Singapore’s Hey! Chips hopes to benefit from first-mover advantage with its whole-ingredient snacks. ©Hey! Chips
Singapore’s Hey! Chips hopes to benefit from first-mover advantage with its whole-ingredient snacks. ©Hey! Chips

Related tags Healthy snacks better for you healthy snacking Halal

Singapore’s Hey! Chips says it is hoping to benefit from first-mover advantage with its whole-ingredient snacks, which the firm says is an untapped category in Asia’s healthy snacking space.

“There are almost no other vacuum-dehydrated fruit and vegetable chips like ours in the market. If we are able to spread the word far enough, our chips could become a mainstream snack. I don’t mind having more competitors, as long as it makes the whole food scene better than it is today.

Take Oatly for example — more than 10 years ago, no one had the habit of drinking oat milk. But now, it’s in high demand and there are so many companies coming out with it. Oatly was a trendsetter, and that’s what I want to do with our chips,” ​Emily Chu, founder of Hey! Chips, told FoodNavigator-Asia​.

Launched in 2018, the firm has seen a 300% year-over-year growth rate for the past two years, and is projecting an annual growth of 200% in revenue for the next few years.

An insight Chu has gleaned from talking to distributors around the world is that the definition of healthy snacking diverges among different populations.

“In Singapore, people think of healthy snacks as products that are low in sugar and fat. In Hong Kong, the main emphasis is on food safety. They are always asking about food origins and the manufacturing process. We found that European consumers consider oil and sugar as ‘part of the game’ in snacks, and that they are more concerned about whether a product is allergen-free or is it plant-based.

“As our products are fully traceable from farm to table, halal-certified, suitable for vegan and gluten-free diets, and do not contain any additives, they fit the bill in all these markets,” ​Chu explained.

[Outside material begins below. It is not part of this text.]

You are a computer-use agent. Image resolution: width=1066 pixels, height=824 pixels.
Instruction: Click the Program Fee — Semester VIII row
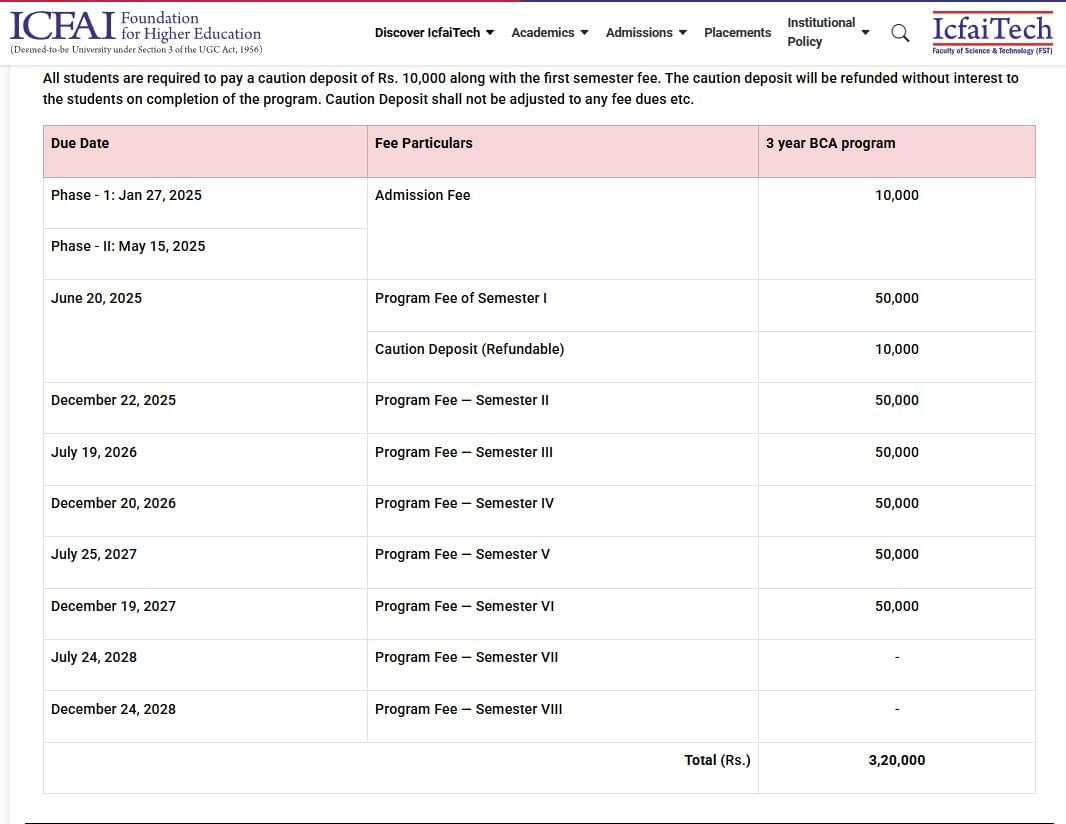point(468,709)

Hey! Chips is retailing at independent grocers such as Little Farms, as well as online platforms like Lazada, Shopee and Foodpanda, in Singapore.

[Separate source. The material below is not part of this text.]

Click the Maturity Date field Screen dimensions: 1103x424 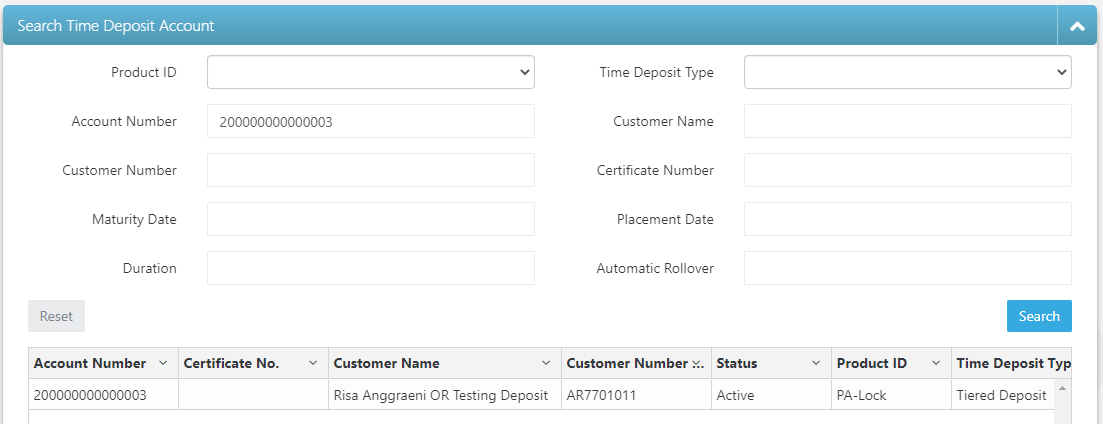tap(370, 219)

The brand is also available at close to 100 physical and online stores in Hong Kong, while expansion into Malaysia, China, Maldives, Mauritius, Malta and the United States are underway.

Ingredients for success

Hey! Chips adopts NASA’s food preparation method to dehydrate entire slices of fruits and vegetables, which not only locks in nutrients and reduces oxidation, but also retains natural flavours and delivers a crispy texture.

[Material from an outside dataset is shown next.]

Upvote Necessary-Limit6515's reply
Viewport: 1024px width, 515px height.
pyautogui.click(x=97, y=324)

The process of farm-sourcing, finding the right types of produce, securing machinery, and product creation took a good three years.

Today, the manufacturing is done in factories in Thailand that are located near the farms where the ingredients are directly bought from.

Among the nine SKUs in its product line, each pack weighs between 20g and 40g.

Citing portion control as a reason, Chu said: During the dehydration process, a 200g head of broccoli loses about 90% of its weight. Each pack is the amount one would normally eat in one sitting. We want to ensure that each portion will not make you overeat.”

Love calls from overseas

The first few years of Hey! Chips business was met with setbacks caused by the pandemic, including cancellation of contracts with big companies like Bloomberg, Google and Facebook.

“They got us to stock their pantries but suddenly the offices were closed, and they had to take back their orders. Nevertheless, we pivoted into B2C and did well with gift boxes,” ​Chu shared.
In 2022, Hey! Chips achieved a record annual sale of 180,000 packs across all markets, with Singapore as the top-performing market.

Despite the volatile global economy, the responses from overseas markets are encouraging for the firm, whose immediate focus is on scaling up to meet the increasing demand.

“We have been getting a lot of international orders. I don’t want to reach a point whereby I have orders to fulfil but no manpower to produce, so we are trying to multiply our output by 10 to 20 times,” ​said Chu.

For the whole of last year, the team worked to raise output by setting up three other factories in different parts of Thailand.  

“I had to teach the know-how to the manufacturing teams, such as the product-making processes, and temperature and time control of the machines. We also needed to obtain halal certification for the factories,” ​she added. 

At the moment, the factories have the capacity to produce 500,000 packs a month.  

Back in Singapore, entrance into mainstream retailers or supermarkets is in the pipeline, although Chu revealed that the firm is “looking for investors” before making the commitment.